Copy Markdown View Source

Basics

This check is disabled by default.

Learn how to enable it via .credo.exs.

This check has a base priority of high and works with any version of Elixir.

Explanation

Do not place provider/error payloads in HTTP response bodies on the webhook + inbound-ingress egress surfaces.

"No PII on egress" must hold on the RESPONSE PATH, not only in logs and telemetry. A persist failure typically returns an %Ecto.Changeset{} whose changes carry recipient PII (subject/from/to/cc/bcc/reply_to/text/html bodies). Interpolating that via inspect(reason) into a send_resp/ send_json/put_resp_body body leaks recipient email contents to the provider on a transient error.

Return a static closed code instead — e.g. send_json(conn, 500, %{status: "error", reason: "persist_failed"}) — and route any debuggable detail to the telemetry stop-metadata as a PII-free classified atom (the full-fidelity record already lives in the committed tenant-scoped evidence row).

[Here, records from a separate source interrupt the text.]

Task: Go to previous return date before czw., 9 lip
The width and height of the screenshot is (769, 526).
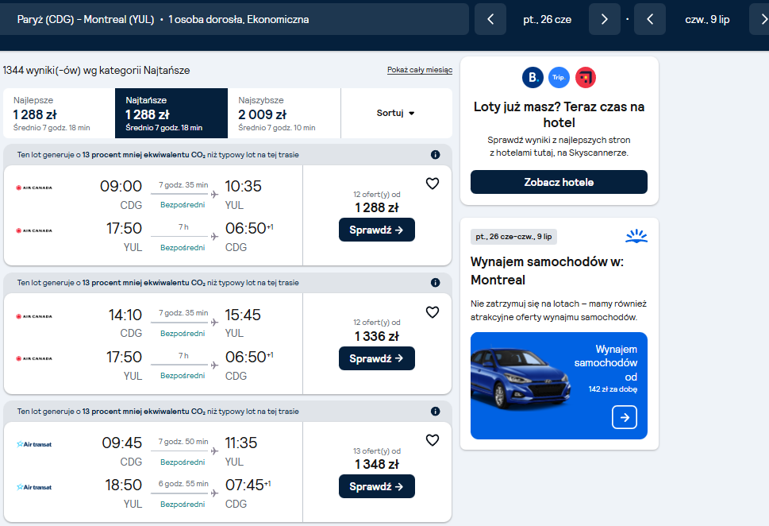Action: coord(650,19)
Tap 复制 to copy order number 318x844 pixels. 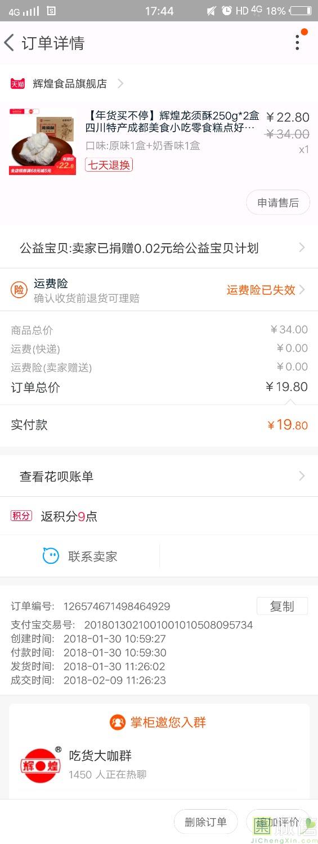pos(282,606)
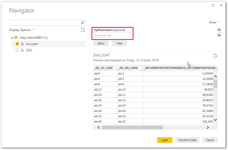Open Transform Data
The image size is (228, 150).
[x=187, y=140]
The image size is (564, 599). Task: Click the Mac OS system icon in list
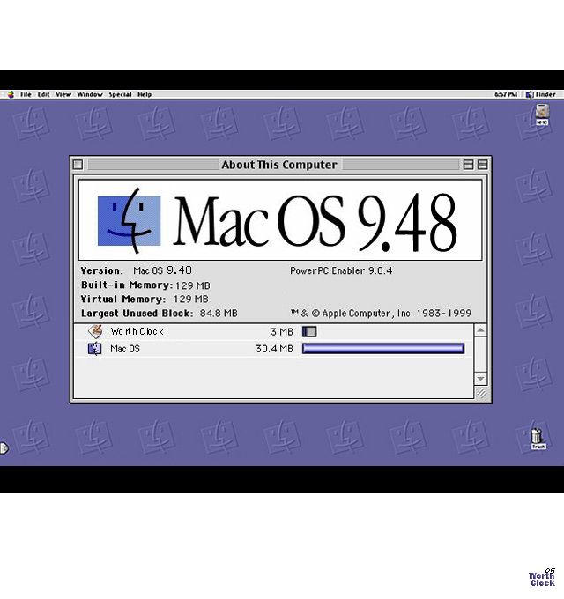95,349
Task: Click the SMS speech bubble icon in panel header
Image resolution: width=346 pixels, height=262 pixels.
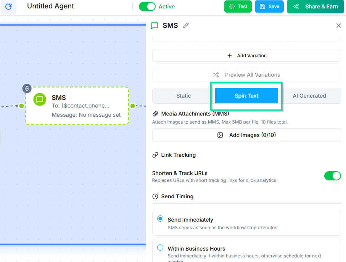Action: (154, 26)
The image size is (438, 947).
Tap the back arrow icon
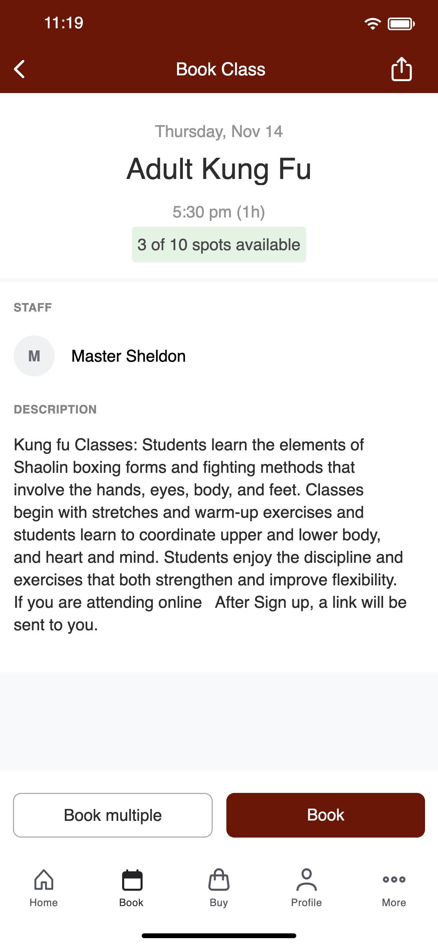(x=19, y=69)
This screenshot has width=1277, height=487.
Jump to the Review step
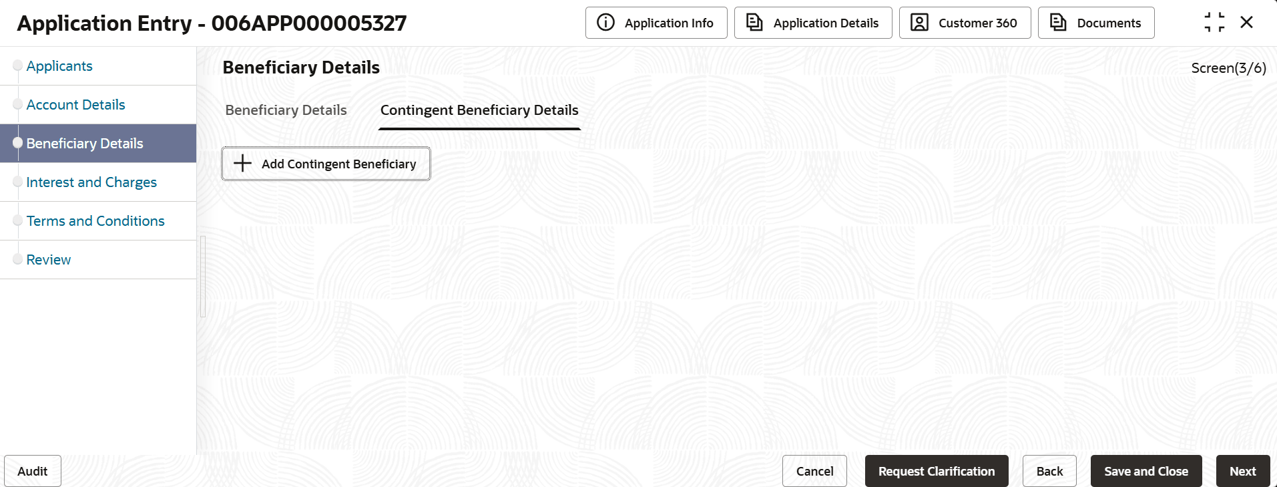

This check flags a response-body sink call when:

  • any argument contains an inspect(...) application,
  • any argument contains an %Ecto.Changeset{...} literal,
  • any argument contains a bare error-like variable whose name contains reason/changeset/err (so err/error used as an inline body field — %{detail: err} — is caught, not only reason-named vars), OR
  • the BODY-POSITION argument (the last positional arg of send_resp/ send_json/put_resp_body) is a BARE LOCAL VARIABLE that is not the documented-safe Jason-encoded body carve-out.

The bare-variable body-arg rule is what catches a payload assembled in a prior assignment and passed bare to the sink — e.g. payload = %{detail: inspect(changeset)}; send_json(conn, 500, payload). A static map/binary literal is not a bare variable, so the legitimate closed-code body does NOT trip it, and a body = Jason.encode!(payload) binary is carved out so the JSON encoder helper stays clean.

Boundary (still out of scope)

The guard analyzes the sink-call arguments plus the body-position variable. It does NOT perform full intra-function dataflow across multiple hops: a payload assembled across several prior assignments and then transformed before the sink call — so the body arg is neither a bare error-named variable nor a directly-passed error/inspect/changeset term — can still escape. True multi-hop intra-function dataflow tracking is out of scope; keep the body-position arg a literal closed code or a Jason-encoded binary and route detail to telemetry, and this guard holds.

Check-Specific Parameters

Use the following parameters to configure this check:

:included_path_prefixes

Only files in these path prefixes are linted (the webhook + ingress egress surfaces).

This parameter defaults to ["lib/mailglass/webhook/", "mailglass_inbound/lib/mailglass_inbound/ingress/"].

:response_sinks

Response-body call heads to inspect.

This parameter defaults to [:send_resp, :send_json, :put_resp_body].

:suspicious_fragments

Variable-name fragments treated as error/payload hints.

This parameter defaults to ["reason", "changeset", "err"].

General Parameters

Like with all checks, general params can be applied.

Parameters can be configured via the .credo.exs config file.